▶ [Saved data entries]
------------------------------------------------
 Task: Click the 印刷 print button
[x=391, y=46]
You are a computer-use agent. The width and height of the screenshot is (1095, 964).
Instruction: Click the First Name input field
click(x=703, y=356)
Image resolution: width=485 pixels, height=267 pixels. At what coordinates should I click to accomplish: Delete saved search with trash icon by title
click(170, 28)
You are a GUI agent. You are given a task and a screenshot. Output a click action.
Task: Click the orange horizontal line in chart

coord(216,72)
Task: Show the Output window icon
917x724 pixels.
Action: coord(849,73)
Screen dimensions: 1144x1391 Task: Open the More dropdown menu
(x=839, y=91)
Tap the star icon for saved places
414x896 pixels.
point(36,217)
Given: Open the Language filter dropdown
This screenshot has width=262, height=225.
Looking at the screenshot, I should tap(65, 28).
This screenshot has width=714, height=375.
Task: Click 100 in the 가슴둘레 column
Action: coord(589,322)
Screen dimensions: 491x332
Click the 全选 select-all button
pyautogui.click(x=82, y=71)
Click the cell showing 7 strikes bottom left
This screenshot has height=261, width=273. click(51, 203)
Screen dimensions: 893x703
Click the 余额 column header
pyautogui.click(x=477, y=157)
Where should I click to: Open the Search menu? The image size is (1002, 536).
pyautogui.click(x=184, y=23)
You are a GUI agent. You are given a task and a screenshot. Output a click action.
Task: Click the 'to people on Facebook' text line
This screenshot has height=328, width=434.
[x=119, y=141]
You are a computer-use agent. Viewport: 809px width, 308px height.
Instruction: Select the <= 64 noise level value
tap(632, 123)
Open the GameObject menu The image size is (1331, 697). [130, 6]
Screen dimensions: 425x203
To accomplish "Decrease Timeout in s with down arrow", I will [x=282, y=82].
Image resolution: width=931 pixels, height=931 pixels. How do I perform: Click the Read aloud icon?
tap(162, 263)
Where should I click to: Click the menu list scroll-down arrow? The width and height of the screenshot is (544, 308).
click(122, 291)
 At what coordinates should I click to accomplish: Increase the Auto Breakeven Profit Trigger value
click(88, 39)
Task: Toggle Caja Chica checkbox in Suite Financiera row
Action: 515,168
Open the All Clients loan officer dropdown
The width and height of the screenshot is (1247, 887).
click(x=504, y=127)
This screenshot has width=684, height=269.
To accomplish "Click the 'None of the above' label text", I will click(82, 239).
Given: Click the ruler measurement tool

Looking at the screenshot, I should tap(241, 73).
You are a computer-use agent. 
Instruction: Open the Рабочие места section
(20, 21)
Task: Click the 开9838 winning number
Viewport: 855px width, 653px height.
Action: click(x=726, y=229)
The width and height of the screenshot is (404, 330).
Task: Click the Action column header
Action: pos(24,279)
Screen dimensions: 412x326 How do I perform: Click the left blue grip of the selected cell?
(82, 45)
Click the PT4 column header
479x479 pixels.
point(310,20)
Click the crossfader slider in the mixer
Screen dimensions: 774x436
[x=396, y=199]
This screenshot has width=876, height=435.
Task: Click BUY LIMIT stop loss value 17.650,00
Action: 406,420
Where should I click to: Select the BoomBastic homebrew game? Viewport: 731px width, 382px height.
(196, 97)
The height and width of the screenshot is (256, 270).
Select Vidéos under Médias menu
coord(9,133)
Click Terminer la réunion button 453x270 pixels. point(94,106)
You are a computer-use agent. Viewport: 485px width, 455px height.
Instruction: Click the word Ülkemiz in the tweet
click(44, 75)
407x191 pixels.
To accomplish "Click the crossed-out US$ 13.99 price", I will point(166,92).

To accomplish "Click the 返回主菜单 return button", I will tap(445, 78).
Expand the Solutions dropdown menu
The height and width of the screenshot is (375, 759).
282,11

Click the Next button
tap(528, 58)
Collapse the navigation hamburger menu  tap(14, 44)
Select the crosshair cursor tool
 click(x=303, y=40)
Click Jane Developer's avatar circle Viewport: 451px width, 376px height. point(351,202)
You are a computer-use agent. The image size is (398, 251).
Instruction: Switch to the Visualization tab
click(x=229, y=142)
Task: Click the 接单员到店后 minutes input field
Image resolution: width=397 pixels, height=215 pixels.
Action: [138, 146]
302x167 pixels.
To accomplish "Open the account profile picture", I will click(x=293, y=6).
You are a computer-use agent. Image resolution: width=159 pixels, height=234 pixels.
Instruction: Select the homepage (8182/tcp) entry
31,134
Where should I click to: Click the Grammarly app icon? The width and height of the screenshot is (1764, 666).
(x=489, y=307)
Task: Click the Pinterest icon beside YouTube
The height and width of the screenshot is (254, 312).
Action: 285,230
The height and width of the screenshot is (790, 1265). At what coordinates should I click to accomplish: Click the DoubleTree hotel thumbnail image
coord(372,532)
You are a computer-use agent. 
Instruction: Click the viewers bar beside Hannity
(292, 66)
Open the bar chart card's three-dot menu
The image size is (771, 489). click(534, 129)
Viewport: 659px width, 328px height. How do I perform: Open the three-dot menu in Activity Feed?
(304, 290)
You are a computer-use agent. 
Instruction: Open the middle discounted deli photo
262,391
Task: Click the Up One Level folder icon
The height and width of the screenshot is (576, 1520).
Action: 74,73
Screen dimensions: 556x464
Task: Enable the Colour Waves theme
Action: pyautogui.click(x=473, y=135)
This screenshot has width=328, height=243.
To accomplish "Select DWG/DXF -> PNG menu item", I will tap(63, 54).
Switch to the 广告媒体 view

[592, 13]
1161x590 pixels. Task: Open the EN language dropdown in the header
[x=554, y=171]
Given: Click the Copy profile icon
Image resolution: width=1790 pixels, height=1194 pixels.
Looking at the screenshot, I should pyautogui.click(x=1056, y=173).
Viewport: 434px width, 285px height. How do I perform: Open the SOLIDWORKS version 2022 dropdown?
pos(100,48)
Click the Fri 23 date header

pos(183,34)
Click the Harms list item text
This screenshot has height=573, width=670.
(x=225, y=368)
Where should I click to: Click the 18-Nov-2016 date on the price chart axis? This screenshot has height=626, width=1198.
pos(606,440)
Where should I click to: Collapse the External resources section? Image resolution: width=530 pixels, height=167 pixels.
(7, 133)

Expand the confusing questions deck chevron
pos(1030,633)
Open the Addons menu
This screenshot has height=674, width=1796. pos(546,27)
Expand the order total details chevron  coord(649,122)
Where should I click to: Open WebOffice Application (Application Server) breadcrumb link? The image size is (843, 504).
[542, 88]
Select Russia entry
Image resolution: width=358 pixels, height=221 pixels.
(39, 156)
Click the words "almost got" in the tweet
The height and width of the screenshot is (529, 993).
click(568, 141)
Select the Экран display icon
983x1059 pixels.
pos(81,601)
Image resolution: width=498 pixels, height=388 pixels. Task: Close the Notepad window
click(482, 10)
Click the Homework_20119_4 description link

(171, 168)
------------------------------------------------
▶ [PROBLEM TO SOLVE] A single figure is required: the number of lines above in which the string "item" appears.

▶ [RESULT FOR THIS EXERCISE] 2